** START **
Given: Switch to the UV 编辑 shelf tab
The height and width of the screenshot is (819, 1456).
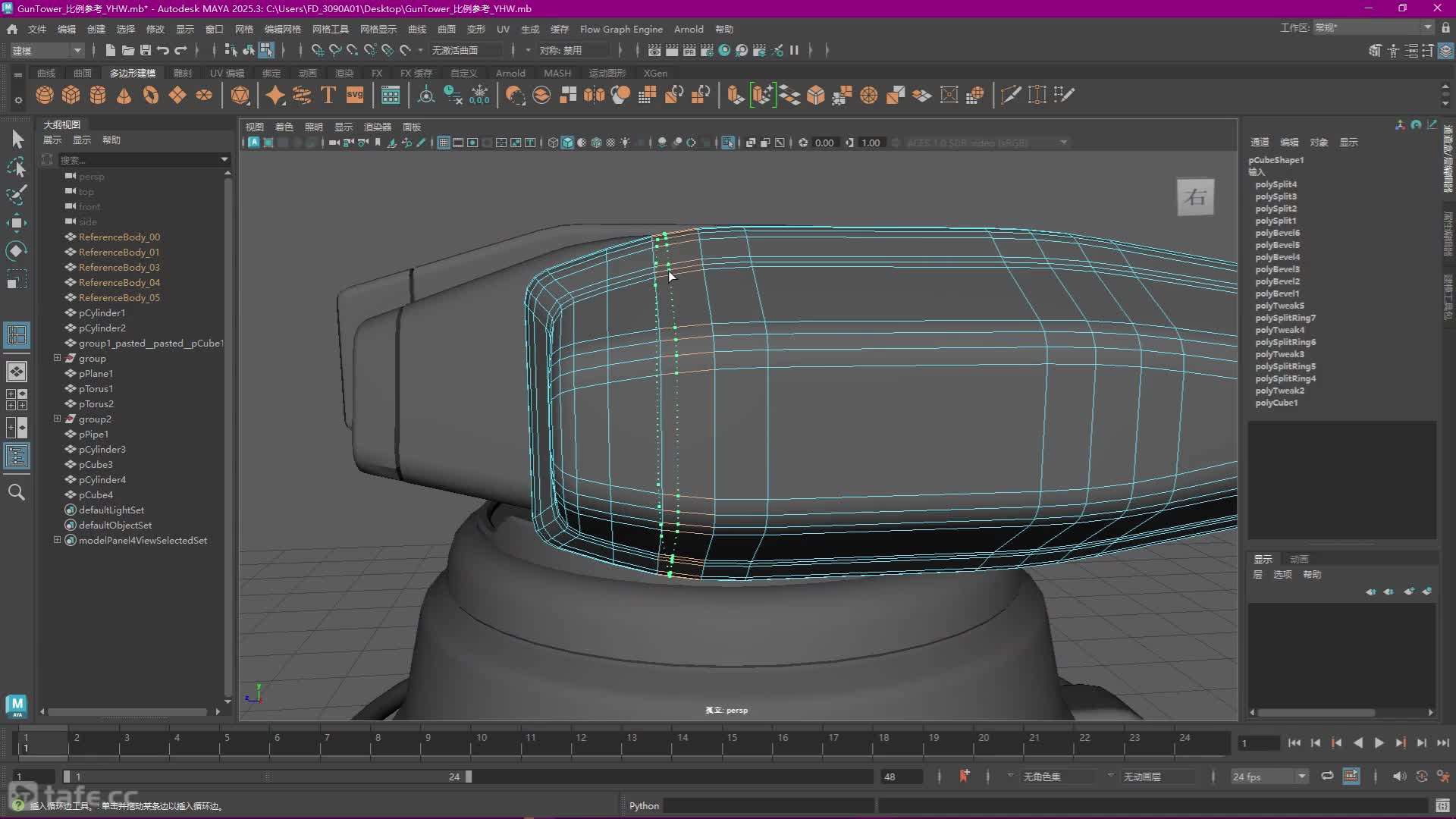Looking at the screenshot, I should tap(227, 73).
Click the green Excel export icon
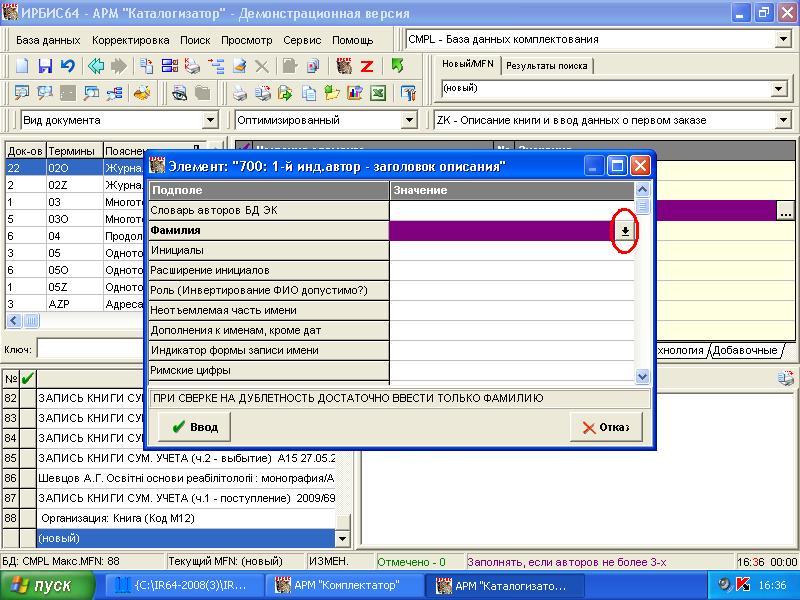 (378, 93)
** END **
Could you set down every line of the records above word for word, leaving out the pictures?

Given: Switch to the UV 编辑 shelf tab
The height and width of the screenshot is (819, 1456).
Looking at the screenshot, I should tap(227, 73).
Click the green Excel export icon
 (378, 93)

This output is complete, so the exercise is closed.